Her appointment was a result of her connections to Jesse Hamilton, according to the lawsuit.
“Prior to Giglio’s retirement in December 2023, Hamilton told C&W that if Boutross was not appointed as Account Manager on the DCAS account, the account would be taken away from C&W,” the complaint reads.
Cushman quickly began “a premeditated campaign to block JRT from the DCAS account and destroy JRT’s reputation with DCAS, other city agencies, brokers,” according to the suit. The suit suggests that Cushman saw JRT as a potential rival, since its contract with DCAS was coming to an end, and the city was planning to release a new request for proposals in which JRT might be a competitor.
JRT says it was formally marginalized starting in March 2024, when Cushman extended its contract with DCAS until November but eliminated a longstanding participation goal for women-owned businesses — a change that “effectively eliminated JRT from new transactions,” the suit alleges. JRT was also excluded from emails and meetings about pending negotiations, including the Bronx Logistics Center, according to the complaint.
And in April, Boutross sent an email to another DCAS official stating that JRT would not receive any new assignments due to “performance issues,” according to the complaint. Boutross said the step was “being taken at the request of DCAS,” the suit says.
Word quickly spread among fellow brokers that JRT had been “fired” from the DCAS account, the firm says. The move sparked concern from Mayor Adams’ chief business diversity officer, Michael Garner, leading to two City Hall meetings in May and July.
But JRT says that Cushman continues to lock it out of deals it is entitled to work on, and has not retracted the “defamatory email” Boutross sent to DCAS.

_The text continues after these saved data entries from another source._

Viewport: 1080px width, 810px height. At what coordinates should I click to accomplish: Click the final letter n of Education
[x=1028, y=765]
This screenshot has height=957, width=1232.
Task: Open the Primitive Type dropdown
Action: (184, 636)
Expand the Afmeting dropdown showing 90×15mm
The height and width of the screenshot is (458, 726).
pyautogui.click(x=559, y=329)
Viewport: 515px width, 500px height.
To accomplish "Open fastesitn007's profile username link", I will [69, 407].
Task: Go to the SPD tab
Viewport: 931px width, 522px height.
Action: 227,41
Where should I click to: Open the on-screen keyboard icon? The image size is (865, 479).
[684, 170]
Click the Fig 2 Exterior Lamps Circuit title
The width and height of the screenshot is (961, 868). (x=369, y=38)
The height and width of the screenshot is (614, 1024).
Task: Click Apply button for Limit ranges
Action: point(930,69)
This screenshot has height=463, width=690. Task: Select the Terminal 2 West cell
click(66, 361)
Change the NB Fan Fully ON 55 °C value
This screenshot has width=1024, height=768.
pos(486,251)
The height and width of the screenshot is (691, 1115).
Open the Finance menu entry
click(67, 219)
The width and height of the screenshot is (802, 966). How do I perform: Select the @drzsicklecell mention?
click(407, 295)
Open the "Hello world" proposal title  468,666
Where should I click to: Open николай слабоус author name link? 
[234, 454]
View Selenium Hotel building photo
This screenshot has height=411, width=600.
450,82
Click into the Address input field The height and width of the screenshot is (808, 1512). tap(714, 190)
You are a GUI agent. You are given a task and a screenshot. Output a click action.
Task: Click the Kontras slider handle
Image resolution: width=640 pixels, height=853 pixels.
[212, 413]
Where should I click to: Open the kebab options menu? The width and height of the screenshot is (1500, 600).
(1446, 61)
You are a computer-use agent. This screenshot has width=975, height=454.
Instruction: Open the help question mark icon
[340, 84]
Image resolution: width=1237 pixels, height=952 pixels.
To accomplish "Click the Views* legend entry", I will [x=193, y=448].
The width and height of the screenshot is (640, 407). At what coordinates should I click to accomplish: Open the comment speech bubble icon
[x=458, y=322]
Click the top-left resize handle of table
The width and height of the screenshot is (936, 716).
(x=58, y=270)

JRT’s role in the DCAS saga was briefly spotlighted at the October City Council hearing, when Brooklyn Councilman Lincoln Restler asked DCAS Commissioner Louis Molina to explain why the firm had seemingly been marginalized despite “providing excellent services.”
Restler, in a statement Tuesday, said the lawsuit “further underscores the corruption involving the Adams administration and Diana Boutross and the need for a comprehensive investigation into the city’s shady real estate division.”